Judge Newman’s Colleagues Move to End Her Reinstatement Lawsuit

March 10, 2024, 2:50 PM UTC

Colleagues of Federal Circuit Judge Pauline Newman asked a federal district court judge to throw out what’s left of her lawsuit challenging her suspension from hearing cases.

The US Court of Appeals for the Federal Circuit’s Judicial Council—consisting of the court’s active judges, sans Newman—on March 9 asked Judge Christopher R. Cooper to enter a judgment on the pleadings and close the case. Almost a month earlier, Cooper, of the US District Court for the District of Columbia, denied the 96-year-old judge’s request for an injunction restoring her to full active duty on the court, and knocked out most of the original claims from her suit.

The remaining claims challenge the constitutionality of the Judicial Conduct and Disability Act, under which Newman was investigated, and, in particular, the authority of the Judicial Council to force Newman to turn over medical records or sit for a psychiatric examination. The council argued that for Newman’s suit to succeed all of the targeted parts of the Act must be unconstitutional in every applications, a high legal hurdle that it said the lawsuit doesn’t clear.

Newman’s pared-down suit argues the Act is suspect to the extent it allows investigators of federal judges to demand medical records or psychiatric examinations—as the Judicial Council demanded of Newman—without a warrant or showing of reasonableness. Separately, she’s contended that the statute’s standard for a disqualifying mental disability and its provision describing judicial investigations are impermissibly vague.
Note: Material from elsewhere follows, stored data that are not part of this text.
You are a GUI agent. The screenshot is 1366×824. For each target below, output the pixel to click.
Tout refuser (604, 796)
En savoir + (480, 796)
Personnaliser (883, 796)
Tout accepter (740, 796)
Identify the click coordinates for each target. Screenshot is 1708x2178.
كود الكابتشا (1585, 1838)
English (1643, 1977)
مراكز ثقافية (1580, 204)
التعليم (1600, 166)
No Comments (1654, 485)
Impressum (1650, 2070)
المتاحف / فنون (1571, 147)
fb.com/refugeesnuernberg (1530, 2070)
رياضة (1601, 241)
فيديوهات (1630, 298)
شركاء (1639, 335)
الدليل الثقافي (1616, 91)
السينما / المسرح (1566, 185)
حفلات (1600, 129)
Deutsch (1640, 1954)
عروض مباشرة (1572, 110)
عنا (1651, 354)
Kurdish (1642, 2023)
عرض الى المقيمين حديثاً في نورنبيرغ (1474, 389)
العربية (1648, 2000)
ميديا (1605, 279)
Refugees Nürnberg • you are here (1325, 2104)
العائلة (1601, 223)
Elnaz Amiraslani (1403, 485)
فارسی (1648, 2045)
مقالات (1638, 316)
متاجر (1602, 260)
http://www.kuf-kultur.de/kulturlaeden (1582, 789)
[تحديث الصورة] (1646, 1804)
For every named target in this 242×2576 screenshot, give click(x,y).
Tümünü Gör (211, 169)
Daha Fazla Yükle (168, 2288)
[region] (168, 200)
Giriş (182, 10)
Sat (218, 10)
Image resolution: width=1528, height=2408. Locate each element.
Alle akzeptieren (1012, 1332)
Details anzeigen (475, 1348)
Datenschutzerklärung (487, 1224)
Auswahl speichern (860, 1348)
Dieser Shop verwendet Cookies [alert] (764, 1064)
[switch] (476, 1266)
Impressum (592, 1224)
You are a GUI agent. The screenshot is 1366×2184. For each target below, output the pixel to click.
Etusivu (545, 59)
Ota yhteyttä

“The Act and its implementing rules effectively require” a showing of reasonable suspicion prior to “any demand for medical records or psychiatric exam,” according to the council’s motion, and so the statute doesn’t run afoul of the Fourth Amendment’s requirements. Separately the judicial council argued that the disability provision of the statute is “more definite” than “many statutes that readily survive vagueness scrutiny.”

Newman’s separate administrative appeal of her September 2023 suspension was denied by a panel of federal judges at the Judicial Conference of the US on Feb. 7.

New Civil Liberties Alliance represents Newman. The US Justice Department represents the Federal Circuit’s Judicial Council.

The case is Newman v. Moore, D.D.C., 1:23-1334, mot. for judgment on the pleadings 3/8/24.